Here’s the thing. I can’t ask my friends because they’re selfish bitches/bastards and only want me back in Dallas. Back story- Grew up everywhere but most of my 20s I lived in Dallas. I go back A LOT because I consider it where I’m from. Here’s the ‘thing’.

One summer whilst visiting Nova Scotia from Ontario (where I was back in Uni), I got drunk and fell down and woke up pregnant. That’s my story and I’m sticking to it. I decided it was a wake-up call of sorts so I stayed close enough to my son’s dad here in NS so that they could have a relationship. In the meantime, I’ve been miserable. MISERABLE. My only solace is Dallas.
The meat of the issue: My goal has always been to get back to Dallas. I’ve been finishing my degree online and part-time. It’s been hellish doing the fulltime hockey mom, work and school, oh, and cuz I’m a nutbar, I bought a house and have been in reno hell for 6 years. Lately I’ve been really anxious to get the hell out of here (small snobbish town that I don’t fit in). I’ve been so busy that I haven’t dated or made friends outside of work/hockey. I flip-flop from sending my son to live with his dad, selling the house, dropping everything to finish the degree properly so I can just GET ON WITH IT (move to Dallas, get my life back and my son can come or stay) or wait it out until the boy goes off to college when I’ll have my degree (completed by spits-n-spurts) and then move but be miserable waiting to start my life. WELL???? What would you do???L



Oh jeez-us. This is tough one.

I’ve got to be honest, I’m a bit torn.  My first instinct is to tell you that of course you shouldn’t go – you have a son to take care of.  Isn’t that the deal when you have children?  Your life takes a back seat unit they’re fully grown?  They’re number one, right?  

Then the other side tells me that what good are you as a role model, mother and well, just a human being, if you’re not living to your greatest potential?  And why can’t his father be a primary caregiver?

But after some thought L, the thing that stands out to me the most is that I don’t get why one of the options isn’t to have your son move to Dallas with you.  And because of that, my gut is telling me that you’re having a bit of a life crisis and that this whole degree thing might just be a scapegoat to get out of your life duties.  Look, I’m sure there are a lot of people that can relate to feeling suffocated and overwhelmed with their busy lives, and all they want to do is get the hell out of dodge, but at the end of the day you need to figure it out, and own up to your responsibilities. And guess what, your son is at the top of that list.
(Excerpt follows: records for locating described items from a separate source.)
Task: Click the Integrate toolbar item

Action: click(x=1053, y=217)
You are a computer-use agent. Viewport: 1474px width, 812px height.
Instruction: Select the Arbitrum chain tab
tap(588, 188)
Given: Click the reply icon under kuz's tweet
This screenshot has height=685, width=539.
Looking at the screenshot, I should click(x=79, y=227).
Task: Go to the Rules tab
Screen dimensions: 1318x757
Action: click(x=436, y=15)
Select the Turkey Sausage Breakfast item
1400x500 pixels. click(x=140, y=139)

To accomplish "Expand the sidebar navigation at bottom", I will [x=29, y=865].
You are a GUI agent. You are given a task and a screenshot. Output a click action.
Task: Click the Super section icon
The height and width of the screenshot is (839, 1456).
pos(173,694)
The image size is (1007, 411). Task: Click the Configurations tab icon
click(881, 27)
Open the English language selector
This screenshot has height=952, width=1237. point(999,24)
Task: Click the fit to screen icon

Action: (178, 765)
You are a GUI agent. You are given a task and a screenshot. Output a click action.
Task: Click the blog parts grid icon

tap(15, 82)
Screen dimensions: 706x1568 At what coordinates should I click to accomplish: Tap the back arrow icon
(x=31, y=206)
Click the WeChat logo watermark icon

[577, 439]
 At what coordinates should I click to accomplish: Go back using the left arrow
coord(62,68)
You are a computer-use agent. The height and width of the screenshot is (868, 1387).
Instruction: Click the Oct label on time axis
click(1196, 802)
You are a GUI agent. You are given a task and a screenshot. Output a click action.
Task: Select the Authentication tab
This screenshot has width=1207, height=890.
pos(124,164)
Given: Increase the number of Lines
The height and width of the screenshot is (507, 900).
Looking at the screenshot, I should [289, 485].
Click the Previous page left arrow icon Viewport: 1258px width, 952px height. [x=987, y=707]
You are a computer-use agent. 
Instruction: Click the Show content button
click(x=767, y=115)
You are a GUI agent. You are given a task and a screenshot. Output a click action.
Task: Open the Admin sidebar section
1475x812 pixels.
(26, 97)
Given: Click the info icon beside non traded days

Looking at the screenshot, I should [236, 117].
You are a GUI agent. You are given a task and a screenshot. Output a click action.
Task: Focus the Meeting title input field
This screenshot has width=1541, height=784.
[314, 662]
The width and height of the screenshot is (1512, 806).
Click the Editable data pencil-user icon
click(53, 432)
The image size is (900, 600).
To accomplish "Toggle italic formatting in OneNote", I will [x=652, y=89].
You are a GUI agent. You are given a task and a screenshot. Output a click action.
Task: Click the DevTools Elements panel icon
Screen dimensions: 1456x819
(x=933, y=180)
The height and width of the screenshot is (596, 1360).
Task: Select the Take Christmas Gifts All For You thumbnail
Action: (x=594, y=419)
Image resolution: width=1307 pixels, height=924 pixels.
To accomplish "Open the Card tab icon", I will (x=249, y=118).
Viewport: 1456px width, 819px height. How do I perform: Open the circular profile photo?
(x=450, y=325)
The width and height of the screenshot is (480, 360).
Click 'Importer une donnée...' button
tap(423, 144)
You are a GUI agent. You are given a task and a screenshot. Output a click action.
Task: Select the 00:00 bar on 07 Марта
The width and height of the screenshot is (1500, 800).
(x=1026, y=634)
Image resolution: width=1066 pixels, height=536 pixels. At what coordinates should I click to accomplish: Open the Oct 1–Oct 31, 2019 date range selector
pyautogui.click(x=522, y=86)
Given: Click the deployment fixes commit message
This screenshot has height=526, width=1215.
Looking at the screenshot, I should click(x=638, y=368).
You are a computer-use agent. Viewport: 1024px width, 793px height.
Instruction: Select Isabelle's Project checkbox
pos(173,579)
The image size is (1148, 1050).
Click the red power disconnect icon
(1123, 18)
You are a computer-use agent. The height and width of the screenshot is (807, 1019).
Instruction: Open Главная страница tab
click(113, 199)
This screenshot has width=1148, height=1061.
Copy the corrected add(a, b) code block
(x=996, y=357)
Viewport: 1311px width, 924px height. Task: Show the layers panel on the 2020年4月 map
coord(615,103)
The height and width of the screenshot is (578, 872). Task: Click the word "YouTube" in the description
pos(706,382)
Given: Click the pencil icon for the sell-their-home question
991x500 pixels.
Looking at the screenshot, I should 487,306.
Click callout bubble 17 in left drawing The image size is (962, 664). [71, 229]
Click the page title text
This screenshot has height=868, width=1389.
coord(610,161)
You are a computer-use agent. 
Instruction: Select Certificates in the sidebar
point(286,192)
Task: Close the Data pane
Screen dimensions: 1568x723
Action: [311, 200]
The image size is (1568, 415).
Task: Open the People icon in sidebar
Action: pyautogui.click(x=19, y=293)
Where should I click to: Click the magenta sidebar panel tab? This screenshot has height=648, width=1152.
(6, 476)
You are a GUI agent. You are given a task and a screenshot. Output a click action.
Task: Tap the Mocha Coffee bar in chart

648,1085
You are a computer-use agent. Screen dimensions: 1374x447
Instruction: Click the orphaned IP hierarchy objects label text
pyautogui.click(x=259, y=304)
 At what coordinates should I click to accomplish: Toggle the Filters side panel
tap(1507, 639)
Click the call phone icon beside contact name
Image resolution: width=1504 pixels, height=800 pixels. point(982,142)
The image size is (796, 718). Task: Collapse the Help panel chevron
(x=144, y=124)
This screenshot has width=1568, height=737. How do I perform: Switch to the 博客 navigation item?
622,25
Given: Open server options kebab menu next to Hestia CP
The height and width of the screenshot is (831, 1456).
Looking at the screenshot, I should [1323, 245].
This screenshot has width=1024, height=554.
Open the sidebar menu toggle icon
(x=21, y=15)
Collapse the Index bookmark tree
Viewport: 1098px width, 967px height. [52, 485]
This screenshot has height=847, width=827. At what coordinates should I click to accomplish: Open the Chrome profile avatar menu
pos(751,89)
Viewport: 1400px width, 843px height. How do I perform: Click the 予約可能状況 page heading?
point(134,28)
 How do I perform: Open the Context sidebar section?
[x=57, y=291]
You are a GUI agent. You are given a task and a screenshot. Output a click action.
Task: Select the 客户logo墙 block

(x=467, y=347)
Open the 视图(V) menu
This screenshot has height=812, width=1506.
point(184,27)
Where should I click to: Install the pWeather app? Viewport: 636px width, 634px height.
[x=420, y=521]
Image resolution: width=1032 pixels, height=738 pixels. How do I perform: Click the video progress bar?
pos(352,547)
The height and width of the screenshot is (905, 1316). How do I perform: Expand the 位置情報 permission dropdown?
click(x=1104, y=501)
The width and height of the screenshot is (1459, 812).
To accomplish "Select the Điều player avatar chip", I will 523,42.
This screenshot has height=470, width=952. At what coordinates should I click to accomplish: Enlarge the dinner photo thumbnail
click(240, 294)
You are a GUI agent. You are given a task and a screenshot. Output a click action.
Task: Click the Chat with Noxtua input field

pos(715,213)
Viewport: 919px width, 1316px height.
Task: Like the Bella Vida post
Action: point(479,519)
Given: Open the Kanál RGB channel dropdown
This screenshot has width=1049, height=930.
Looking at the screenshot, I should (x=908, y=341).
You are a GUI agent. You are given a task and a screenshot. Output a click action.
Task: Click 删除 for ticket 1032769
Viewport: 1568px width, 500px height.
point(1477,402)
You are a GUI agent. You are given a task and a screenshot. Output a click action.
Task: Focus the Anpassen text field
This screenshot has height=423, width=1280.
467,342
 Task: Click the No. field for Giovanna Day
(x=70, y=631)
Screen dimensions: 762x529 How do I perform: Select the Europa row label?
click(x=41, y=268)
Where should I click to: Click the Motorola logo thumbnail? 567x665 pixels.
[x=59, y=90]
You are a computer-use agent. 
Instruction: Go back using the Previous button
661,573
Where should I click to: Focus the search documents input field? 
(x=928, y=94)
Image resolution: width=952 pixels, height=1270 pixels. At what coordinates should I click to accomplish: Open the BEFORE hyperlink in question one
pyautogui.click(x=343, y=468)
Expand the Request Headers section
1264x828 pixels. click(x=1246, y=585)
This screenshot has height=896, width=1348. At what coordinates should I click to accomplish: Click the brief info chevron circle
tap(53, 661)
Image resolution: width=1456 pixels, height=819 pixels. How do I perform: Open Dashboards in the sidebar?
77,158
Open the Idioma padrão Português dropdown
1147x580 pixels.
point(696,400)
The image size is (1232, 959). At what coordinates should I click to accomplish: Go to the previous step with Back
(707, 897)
As a parent you need to figure out what is the best for your child and here are some questions I think you need to ask yourself:

Are your son and his father really close?  
Will he be a good dad, role model and provider for him?
How will your son *really* be if you leave him?  
Are you his world?

The other pressing matter here is that I don’t think you’ve given your life in Canada a fair go.  For example…your home renovation.  I mean, I know renos are a f-cking nightmare, but 6 YEARS? Are you building a mall complex?  I don’t know, to me it sounds like you’re stalling to get it finished because you’ve never fully committed yourself to this life.   As for the friend situation or lack thereof…maybe you haven’t made any close friendships because people get the vibe that you have no interest, that you always have one foot out the door, that you’re not open to giving the town or the people in it a chance.  Maybe?  Just Maybe?  

L, here’s what I think: you need to press refresh and give it another two years before you pack your bags and take off.  Put a deadline on finishing your home and actually get it done, really put some effort in trying to lay down some roots, and try to be a bit more open to this life.  I think this is the best thing for you to do right now and more importantly for your son.  

(Lainey: Sometimes it’s hard to pick appropriate photos to go with these posts. This one isn’t exact at all. But there’s something I really liked about SJP’s face here.)